* **WHAT YOU WILL DO**:
• a. Decide whether each statement agrees with the lymphoma and myeloid neoplasm notes below. Answer yes or no for each, and quote the words of the notes that decide it. (i) Burkitt lymphoma usually arises at extranodal sites. (ii) In Hodgkin lymphoma, malignant RS cells make up most of the tumor mass. (iii) MDS progresses to AML in 10% to 40% of cases.
• b. Copy the passage of the lymphoma and myeloid neoplasm notes below word for word, starting at "Diffuse Large B" and ending at "fractures and hypercalcemia.".

* **DOCUMENT TEXT**:
Diffuse Large B Cell Lymphoma
- Heterogenous group of mature B cell tumors that shares large cell morphology and aggressive clinical behavior and is the most common type of lymphoma
- Rearrangements of mutations of BCL6 gene are recognized associations; one third carry a (14;18) translocation involving BCL2
Burkitt Lymphoma
- Very aggressive mature B tumor that usually arises at extranodal sites
- Nearly always associated with translocations involving the MYC protooncogene
- Tumor cells often are latently infected by EBV
Multiple Myeloma
- Plasma cell tumor often manifesting with multiple lytic bone lesions associated with pathologic fractures and hypercalcemia.
- Neoplastic plasma cells suppress normal humoral immunity and secrete partial immunoglobulins that are nephrotoxic (Bence Jones proteins)
Hodgkin Lymphoma
- Unusual B cell tumor consisting mostly of reactive lymphocytes, macrophages, and stromal cells
- Malignant RS cells make up a minor part of the tumor mass.
Myeloid Neoplasms
- Myeloid tumors occur mainly in adults and fall into three major groups
- AML
- MDS
- Myeloproliferative neoplasms
AML
- Aggressive tumors comprised of immature myeloid lineage blasts, which replace the marrow and suppress normal hematopoiesis
- Associated with diverse acquired mutations that lead to expression of abnormal transcription factors, which interfere with myeloid differentiation
MDS
- Myeloid tumors characterized by disordered and ineffective hematopoiesis
- Manifest with one or more cytopenias and progress in 10% to 40% of cases to AML
Myeloproliferative neoplasms
- Myeloid tumors in which production of formed myeloid elements is initially increased, leading to high blood counts and extramedullary hematopoiesis
- Commonly associated with acquired mutations that lead to signals from normal growth factors. The most common pathogenic kinases are BCR-ABL (associated with CML) and mutated JAK2 (associated with polycythemia vera and primary myelofibrosis).
- All can transform to acute leukemia and to a spent phase of marrow fibrosis associated with anemia, thrombocytopenia, and splenomegaly.

* **DATA**:
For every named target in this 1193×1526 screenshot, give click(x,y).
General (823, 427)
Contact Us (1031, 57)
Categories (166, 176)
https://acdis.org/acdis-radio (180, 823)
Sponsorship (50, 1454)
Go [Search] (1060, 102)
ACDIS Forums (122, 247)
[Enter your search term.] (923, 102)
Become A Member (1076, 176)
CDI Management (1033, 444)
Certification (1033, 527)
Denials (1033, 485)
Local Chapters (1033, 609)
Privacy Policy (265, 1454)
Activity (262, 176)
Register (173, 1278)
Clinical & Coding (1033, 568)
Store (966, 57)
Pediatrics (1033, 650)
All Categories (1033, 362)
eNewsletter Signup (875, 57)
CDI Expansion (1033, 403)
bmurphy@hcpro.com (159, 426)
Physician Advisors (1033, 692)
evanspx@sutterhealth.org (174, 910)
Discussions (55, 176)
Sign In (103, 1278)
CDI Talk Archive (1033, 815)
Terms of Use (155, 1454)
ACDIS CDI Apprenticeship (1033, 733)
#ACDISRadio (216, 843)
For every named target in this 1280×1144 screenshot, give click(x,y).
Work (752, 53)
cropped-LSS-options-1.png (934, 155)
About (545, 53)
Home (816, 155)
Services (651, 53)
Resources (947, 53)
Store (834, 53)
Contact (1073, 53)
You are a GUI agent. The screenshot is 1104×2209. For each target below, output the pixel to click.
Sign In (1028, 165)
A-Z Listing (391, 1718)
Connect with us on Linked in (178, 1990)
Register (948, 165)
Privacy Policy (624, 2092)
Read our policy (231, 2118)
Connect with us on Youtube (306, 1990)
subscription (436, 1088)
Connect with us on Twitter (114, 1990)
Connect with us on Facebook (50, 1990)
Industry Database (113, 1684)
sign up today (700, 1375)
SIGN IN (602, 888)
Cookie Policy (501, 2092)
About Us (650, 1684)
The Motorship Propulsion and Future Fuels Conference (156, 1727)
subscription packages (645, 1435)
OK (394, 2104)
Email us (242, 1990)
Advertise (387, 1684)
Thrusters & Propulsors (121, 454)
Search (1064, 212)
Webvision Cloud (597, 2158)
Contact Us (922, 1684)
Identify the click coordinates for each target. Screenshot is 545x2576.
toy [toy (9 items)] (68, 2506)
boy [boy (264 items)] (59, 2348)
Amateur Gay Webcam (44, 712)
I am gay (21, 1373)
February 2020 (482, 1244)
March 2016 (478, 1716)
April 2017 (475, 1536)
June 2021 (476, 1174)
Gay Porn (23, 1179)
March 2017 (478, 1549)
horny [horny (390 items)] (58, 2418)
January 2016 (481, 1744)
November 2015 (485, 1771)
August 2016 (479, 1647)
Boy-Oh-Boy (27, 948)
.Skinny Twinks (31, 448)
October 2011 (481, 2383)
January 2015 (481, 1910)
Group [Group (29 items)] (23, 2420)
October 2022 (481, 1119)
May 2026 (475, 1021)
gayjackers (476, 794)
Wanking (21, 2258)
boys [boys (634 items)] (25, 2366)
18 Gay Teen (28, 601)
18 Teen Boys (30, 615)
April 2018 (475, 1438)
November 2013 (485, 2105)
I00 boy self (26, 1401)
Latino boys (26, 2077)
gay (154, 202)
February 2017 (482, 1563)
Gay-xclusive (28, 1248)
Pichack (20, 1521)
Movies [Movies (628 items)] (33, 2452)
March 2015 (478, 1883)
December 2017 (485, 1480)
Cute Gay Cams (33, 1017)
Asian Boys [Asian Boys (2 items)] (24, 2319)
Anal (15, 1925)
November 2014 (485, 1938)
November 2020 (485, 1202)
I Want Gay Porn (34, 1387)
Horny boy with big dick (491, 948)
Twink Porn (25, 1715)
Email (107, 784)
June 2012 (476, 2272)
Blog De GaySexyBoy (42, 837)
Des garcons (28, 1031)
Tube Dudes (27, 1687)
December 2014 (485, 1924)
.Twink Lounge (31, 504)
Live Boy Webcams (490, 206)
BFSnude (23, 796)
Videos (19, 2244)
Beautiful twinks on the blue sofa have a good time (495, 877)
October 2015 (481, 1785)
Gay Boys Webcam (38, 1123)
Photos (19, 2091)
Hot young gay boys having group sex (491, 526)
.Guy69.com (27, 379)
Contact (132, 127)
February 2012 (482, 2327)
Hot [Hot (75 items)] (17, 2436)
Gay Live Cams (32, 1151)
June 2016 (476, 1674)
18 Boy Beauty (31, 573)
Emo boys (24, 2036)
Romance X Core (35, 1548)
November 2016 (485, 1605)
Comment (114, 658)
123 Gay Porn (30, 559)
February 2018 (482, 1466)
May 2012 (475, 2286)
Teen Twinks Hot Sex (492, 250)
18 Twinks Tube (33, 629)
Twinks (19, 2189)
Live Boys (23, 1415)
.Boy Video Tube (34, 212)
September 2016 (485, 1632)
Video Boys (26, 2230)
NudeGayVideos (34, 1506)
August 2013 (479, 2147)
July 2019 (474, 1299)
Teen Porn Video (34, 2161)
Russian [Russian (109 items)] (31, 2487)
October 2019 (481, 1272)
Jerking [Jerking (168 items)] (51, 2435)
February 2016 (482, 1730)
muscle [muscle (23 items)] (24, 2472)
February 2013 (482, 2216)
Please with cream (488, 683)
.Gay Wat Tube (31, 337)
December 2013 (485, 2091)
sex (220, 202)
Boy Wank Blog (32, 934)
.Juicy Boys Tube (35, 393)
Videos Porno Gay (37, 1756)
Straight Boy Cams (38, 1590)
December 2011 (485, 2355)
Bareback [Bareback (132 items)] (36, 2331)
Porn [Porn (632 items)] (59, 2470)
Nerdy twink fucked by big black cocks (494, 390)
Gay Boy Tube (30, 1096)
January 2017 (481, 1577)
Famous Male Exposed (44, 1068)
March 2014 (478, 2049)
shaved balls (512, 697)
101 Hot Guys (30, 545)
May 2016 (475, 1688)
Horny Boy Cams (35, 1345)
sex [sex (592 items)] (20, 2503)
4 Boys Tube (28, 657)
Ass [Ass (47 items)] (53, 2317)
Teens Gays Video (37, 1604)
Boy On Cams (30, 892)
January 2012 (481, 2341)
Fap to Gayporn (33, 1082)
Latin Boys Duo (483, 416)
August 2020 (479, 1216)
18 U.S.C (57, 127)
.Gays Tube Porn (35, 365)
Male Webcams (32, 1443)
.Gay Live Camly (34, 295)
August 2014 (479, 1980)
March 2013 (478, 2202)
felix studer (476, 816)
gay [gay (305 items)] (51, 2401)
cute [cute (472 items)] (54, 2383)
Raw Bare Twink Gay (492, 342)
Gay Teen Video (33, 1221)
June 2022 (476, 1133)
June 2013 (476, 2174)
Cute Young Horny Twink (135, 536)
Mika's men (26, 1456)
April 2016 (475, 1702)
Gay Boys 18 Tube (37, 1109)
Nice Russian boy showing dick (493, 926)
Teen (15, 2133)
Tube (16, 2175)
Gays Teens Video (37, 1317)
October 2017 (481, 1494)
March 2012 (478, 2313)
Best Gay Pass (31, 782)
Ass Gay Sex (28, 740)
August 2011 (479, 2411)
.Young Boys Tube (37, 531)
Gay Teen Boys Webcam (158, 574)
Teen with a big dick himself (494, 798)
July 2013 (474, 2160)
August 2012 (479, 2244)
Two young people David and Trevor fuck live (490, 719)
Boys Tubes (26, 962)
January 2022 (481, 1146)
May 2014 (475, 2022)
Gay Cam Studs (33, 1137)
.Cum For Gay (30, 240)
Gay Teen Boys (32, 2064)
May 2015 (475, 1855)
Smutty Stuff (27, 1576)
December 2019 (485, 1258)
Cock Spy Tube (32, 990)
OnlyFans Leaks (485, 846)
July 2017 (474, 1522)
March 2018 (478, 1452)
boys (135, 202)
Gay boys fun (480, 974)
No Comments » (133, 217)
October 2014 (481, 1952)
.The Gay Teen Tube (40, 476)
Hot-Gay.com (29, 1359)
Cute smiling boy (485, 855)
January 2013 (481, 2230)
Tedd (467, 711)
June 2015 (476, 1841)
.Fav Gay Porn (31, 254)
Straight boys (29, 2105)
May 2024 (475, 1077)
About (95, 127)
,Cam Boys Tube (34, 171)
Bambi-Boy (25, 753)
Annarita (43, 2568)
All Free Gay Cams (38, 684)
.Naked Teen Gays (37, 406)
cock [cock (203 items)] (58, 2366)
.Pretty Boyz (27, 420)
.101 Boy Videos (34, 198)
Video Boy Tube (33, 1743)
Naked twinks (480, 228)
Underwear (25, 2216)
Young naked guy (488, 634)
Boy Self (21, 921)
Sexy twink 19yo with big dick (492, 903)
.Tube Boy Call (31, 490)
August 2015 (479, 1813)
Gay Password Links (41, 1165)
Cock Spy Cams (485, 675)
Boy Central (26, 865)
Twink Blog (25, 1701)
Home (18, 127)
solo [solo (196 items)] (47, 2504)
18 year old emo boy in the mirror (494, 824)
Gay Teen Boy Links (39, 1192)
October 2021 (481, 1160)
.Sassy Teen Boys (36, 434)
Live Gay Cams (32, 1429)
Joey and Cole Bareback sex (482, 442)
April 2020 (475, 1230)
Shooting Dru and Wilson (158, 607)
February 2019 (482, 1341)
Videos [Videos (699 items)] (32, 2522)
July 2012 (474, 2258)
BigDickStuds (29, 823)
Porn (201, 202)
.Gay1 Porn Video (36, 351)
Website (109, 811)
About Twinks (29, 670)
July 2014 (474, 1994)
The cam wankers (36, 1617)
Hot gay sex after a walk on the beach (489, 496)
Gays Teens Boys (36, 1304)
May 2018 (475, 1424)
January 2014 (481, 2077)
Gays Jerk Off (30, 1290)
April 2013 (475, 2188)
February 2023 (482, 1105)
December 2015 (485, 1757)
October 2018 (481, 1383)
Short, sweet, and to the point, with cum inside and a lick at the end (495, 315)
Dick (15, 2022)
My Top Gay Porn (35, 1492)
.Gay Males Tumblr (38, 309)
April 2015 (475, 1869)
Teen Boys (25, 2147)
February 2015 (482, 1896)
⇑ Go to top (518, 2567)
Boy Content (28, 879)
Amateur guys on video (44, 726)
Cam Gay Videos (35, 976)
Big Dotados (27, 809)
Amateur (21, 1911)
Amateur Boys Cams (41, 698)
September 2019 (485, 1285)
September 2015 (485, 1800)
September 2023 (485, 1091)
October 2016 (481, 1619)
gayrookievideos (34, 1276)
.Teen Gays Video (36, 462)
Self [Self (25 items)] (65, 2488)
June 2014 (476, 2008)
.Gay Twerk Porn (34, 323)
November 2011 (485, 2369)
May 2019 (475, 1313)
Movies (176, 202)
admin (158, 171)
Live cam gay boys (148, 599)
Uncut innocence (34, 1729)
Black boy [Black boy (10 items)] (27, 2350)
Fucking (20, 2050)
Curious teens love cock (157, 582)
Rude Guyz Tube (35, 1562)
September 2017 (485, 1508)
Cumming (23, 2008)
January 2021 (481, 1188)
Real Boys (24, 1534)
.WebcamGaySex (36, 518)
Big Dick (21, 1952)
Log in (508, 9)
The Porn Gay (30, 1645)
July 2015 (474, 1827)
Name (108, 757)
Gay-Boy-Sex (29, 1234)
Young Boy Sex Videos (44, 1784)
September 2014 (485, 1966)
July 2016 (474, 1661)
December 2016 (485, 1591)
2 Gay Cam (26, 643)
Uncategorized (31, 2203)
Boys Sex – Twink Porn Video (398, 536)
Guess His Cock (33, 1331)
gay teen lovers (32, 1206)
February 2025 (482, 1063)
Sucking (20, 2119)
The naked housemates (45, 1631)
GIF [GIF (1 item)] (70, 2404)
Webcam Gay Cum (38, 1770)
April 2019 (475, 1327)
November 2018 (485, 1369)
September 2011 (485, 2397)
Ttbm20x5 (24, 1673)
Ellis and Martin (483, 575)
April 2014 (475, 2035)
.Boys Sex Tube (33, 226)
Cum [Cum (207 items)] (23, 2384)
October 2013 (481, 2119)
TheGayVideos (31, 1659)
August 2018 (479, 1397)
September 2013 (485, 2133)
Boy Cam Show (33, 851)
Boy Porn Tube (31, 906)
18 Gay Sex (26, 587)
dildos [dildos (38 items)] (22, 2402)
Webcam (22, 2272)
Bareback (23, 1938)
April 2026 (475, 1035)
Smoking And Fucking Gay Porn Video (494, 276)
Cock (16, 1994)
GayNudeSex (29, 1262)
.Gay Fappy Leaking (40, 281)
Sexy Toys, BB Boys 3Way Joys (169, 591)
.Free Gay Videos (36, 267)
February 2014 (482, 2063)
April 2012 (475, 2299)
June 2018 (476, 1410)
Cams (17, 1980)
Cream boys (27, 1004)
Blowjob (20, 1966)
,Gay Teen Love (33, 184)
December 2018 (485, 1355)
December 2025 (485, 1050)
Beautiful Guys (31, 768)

* **YOUR WRITTEN ANSWERS**:
• a.
(i) Yes: "Very aggressive mature B tumor that usually arises at extranodal sites"
(ii) No: "Malignant RS cells make up a minor part of the tumor mass."
(iii) Yes: "progress in 10% to 40% of cases to AML"

• b.
Diffuse Large B Cell Lymphoma
- Heterogenous group of mature B cell tumors that shares large cell morphology and aggressive clinical behavior and is the most common type of lymphoma
- Rearrangements of mutations of BCL6 gene are recognized associations; one third carry a (14;18) translocation involving BCL2
Burkitt Lymphoma
- Very aggressive mature B tumor that usually arises at extranodal sites
- Nearly always associated with translocations involving the MYC protooncogene
- Tumor cells often are latently infected by EBV
Multiple Myeloma
- Plasma cell tumor often manifesting with multiple lytic bone lesions associated with pathologic fractures and hypercalcemia.